I stand in front of a doorway with an empty area beyond it. It resembles a room, but it’s much more than that. It was once a room I spent multiple hours a day in, half asleep, reading, writing, watching TV, gossiping, talking, and laughing. Now, it is distant, with the same shape, but different in every other way. I haven’t stepped foot in this room that used to mean so much to me.
The room holds so much of me in it. I learned, grew, met new people, saw people leave, even left myself, but always came back to that room. I had a connection there. I felt seen and cared about in that room, even through the faults and holes I approached.
A thing I think about so much is the thought that you’ll never know when you’ll see someone and do something together for the last time. There are people I saw for the last time years ago, and never knew it then. It makes one think about how much we as people take for granted. There was once a room where I planned to spend many more years and hours in, but after one day, it may have been my last, and oh, how I took it for granted. It wasn’t only the room, but also the environment. It was the first time in a certain community that I had an area where I felt truly relaxed and belonged.
This may now be overdue. I have sat and pondered this change for long enough now, but something about it felt so prevalent recently. All of a sudden, I’m aware of everything I’ve lost, all that has changed, and how I have changed. I’m now aware of what I’ve missed and lost, of what can never be returned, and probably never forgotten either. I can’t time travel, or rewrite history, and so many opportunities I never realized I had are now gone.
I’ve lost people and things I could never see, touch, or use again. I’ve lost experiences and opportunities that I cared so much about, and now have lost all contact to attempt and reach.

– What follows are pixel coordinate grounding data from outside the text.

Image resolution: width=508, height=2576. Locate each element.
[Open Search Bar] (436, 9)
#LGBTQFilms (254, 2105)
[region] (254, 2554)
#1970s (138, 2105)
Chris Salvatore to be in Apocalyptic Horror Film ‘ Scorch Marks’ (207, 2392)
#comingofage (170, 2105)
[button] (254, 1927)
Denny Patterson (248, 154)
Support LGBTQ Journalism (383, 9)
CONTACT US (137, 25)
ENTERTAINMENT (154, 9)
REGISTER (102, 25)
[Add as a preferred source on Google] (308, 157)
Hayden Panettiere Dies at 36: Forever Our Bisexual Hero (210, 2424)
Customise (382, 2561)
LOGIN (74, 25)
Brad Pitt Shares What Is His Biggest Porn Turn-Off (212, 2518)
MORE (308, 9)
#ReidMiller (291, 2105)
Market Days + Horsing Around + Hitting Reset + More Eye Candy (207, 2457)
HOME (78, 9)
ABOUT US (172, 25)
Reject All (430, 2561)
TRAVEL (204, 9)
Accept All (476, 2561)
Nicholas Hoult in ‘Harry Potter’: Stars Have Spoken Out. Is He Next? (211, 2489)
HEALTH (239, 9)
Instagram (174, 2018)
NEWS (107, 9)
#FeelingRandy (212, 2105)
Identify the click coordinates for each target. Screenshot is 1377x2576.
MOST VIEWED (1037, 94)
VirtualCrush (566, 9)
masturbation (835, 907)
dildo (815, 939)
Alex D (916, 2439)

Now I’m lost. The path I thought I had paved for myself has been covered with freshly blown sand. I thought I had everything understood and controlled, but now my ideas and mindset are one large crumpled piece of confusion. I’m so lost, and I have reached a point where I don’t know how to find my path or fix it.
The room has moved on. It’s evolved, changed, and found its own path. But somehow, I am stuck back where it used to be. I’m behind, and so, so confused. The room has new, yet old purposes: to do everything it once was for me for someone else, and while it has its purpose and path, I’m afraid I still don’t have mine.
Maybe my path has ended, but I don’t think I want it to. I think it is hidden somewhere, maybe not even paved yet, I just don’t know how long it will take to find it.
I stand in front of a doorway with an empty area beyond it. It resembles a room, but it’s much more than that. It was once a room I spent multiple hours a day in, half asleep, reading, writing, watching TV, gossiping, talking, laughing. I miss the room, but I need to move on, even though I thought I already had. I have reached a low point, and now it’s my time to change, start fresh, grab some paint, and create something new.